Verbatim copy, pictures excluded: every line from the one with "You are a GUI" through the final line of the data below, and no other line.

(Stored items)
>>>
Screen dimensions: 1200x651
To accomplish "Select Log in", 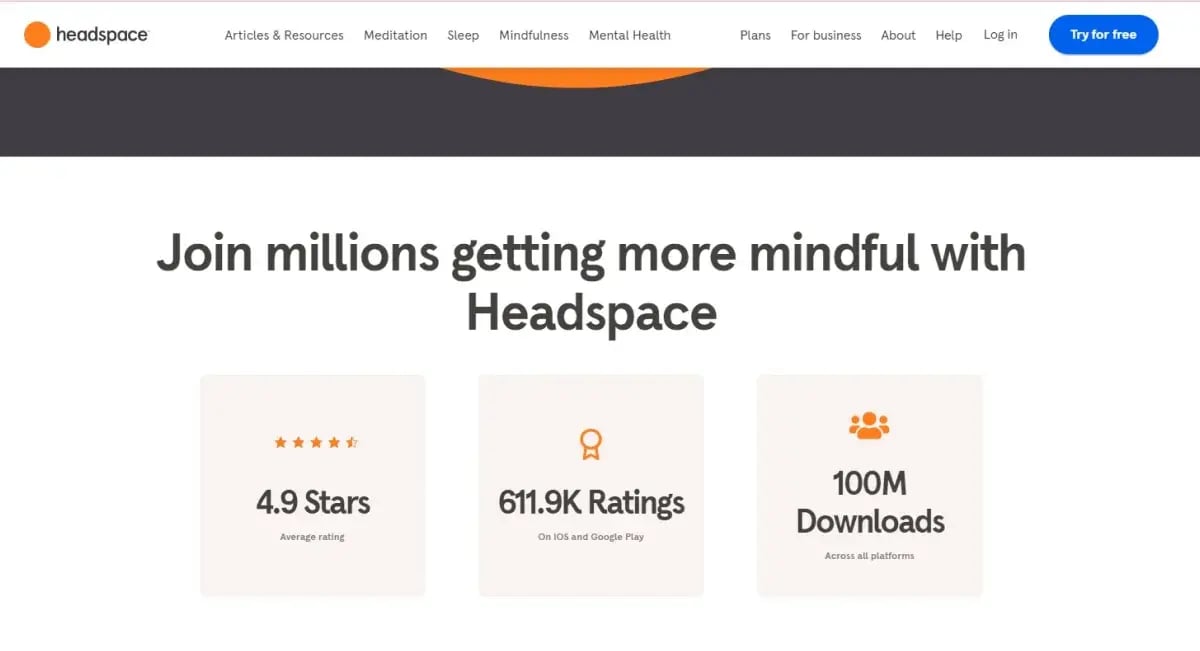I will point(1000,35).
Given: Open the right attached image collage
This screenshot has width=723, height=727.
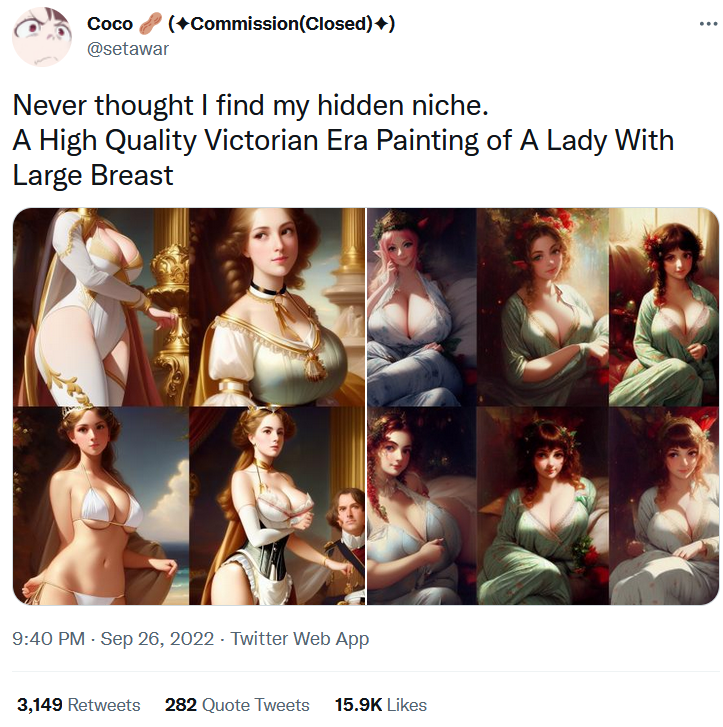Looking at the screenshot, I should pyautogui.click(x=543, y=406).
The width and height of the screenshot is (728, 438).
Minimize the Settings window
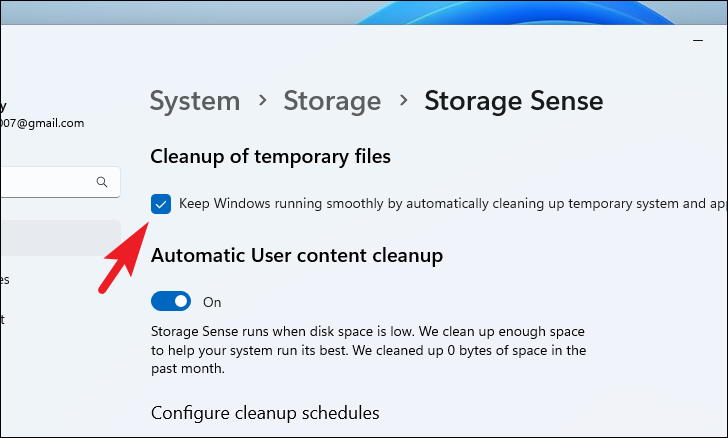click(697, 41)
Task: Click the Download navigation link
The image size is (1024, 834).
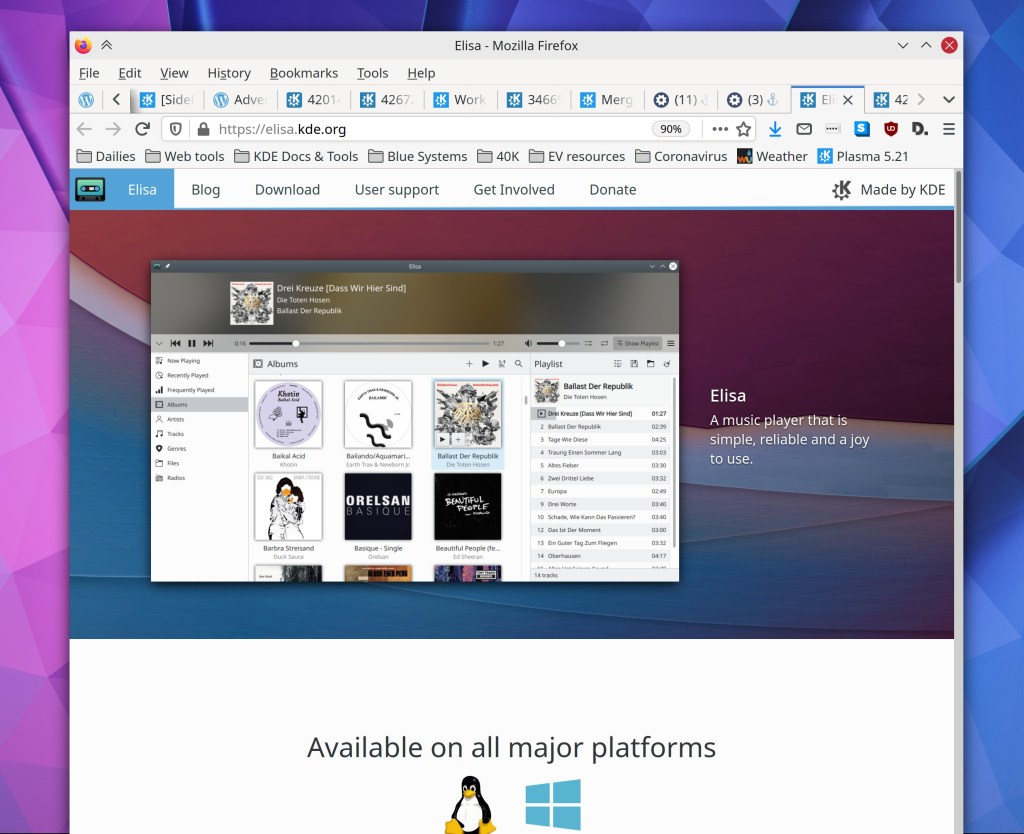Action: tap(287, 189)
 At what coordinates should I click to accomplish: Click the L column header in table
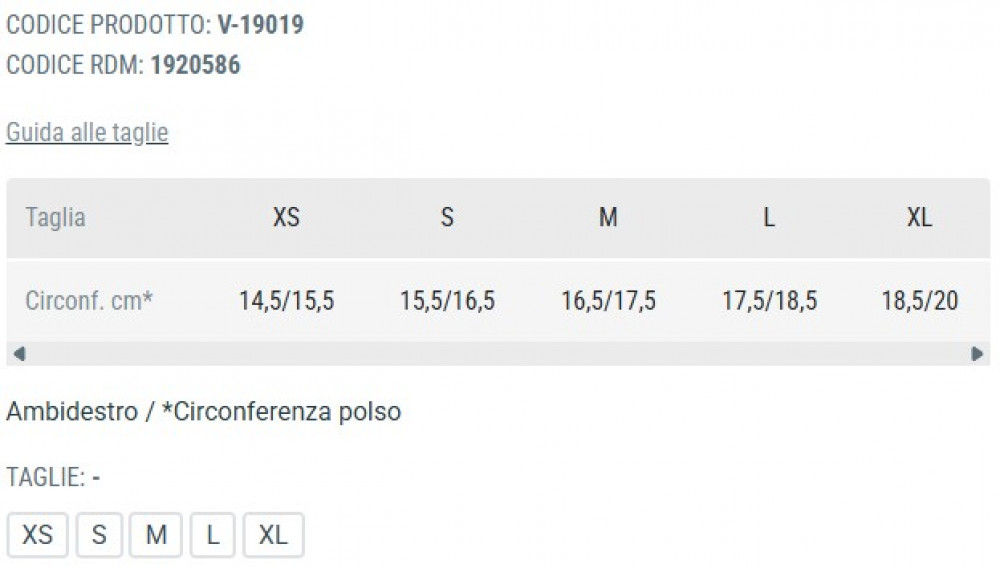point(769,218)

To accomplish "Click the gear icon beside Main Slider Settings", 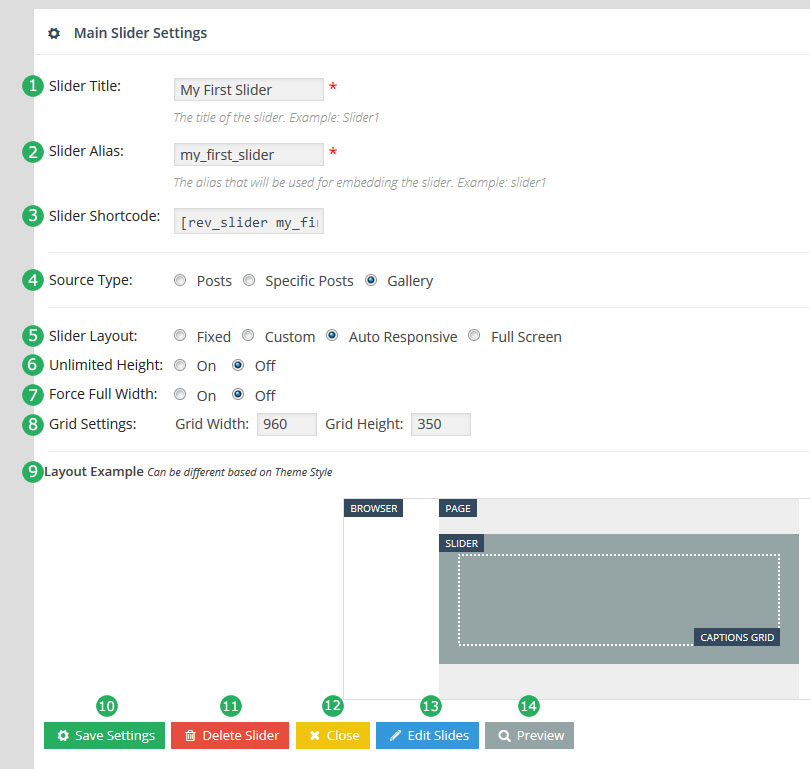I will (54, 33).
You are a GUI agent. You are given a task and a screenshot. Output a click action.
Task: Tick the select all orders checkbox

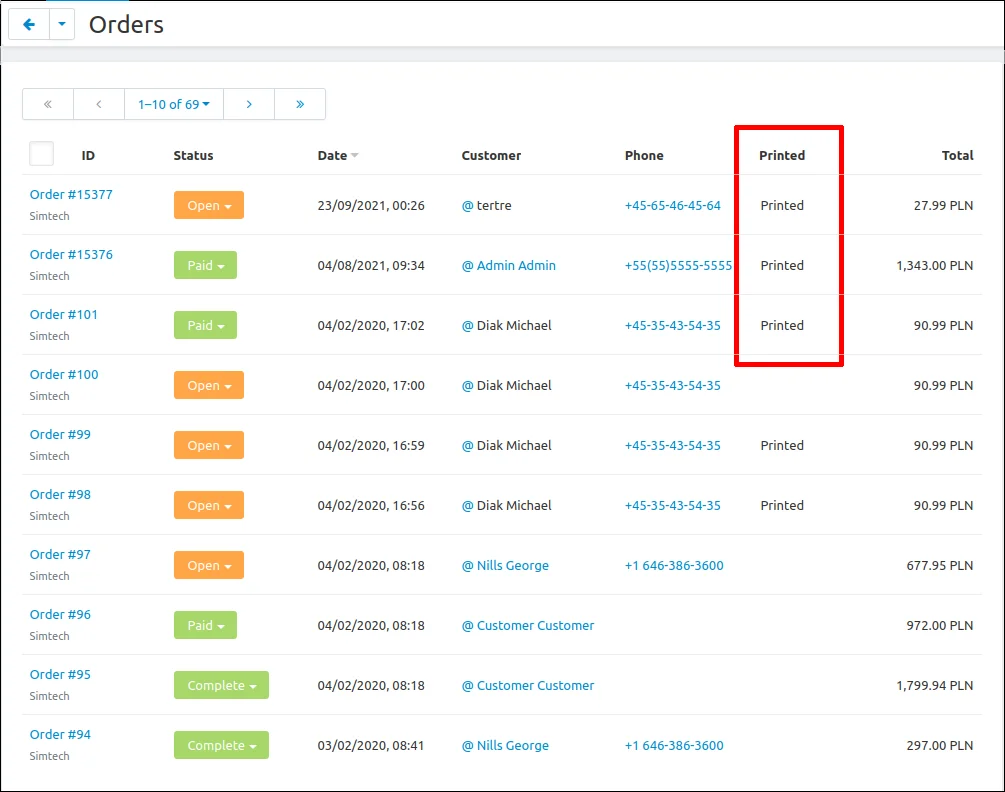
<<<
**Problem solution:**
You are a GUI agent. You are given a task and a screenshot. Output a click action.
Task: Tick the select all orders checkbox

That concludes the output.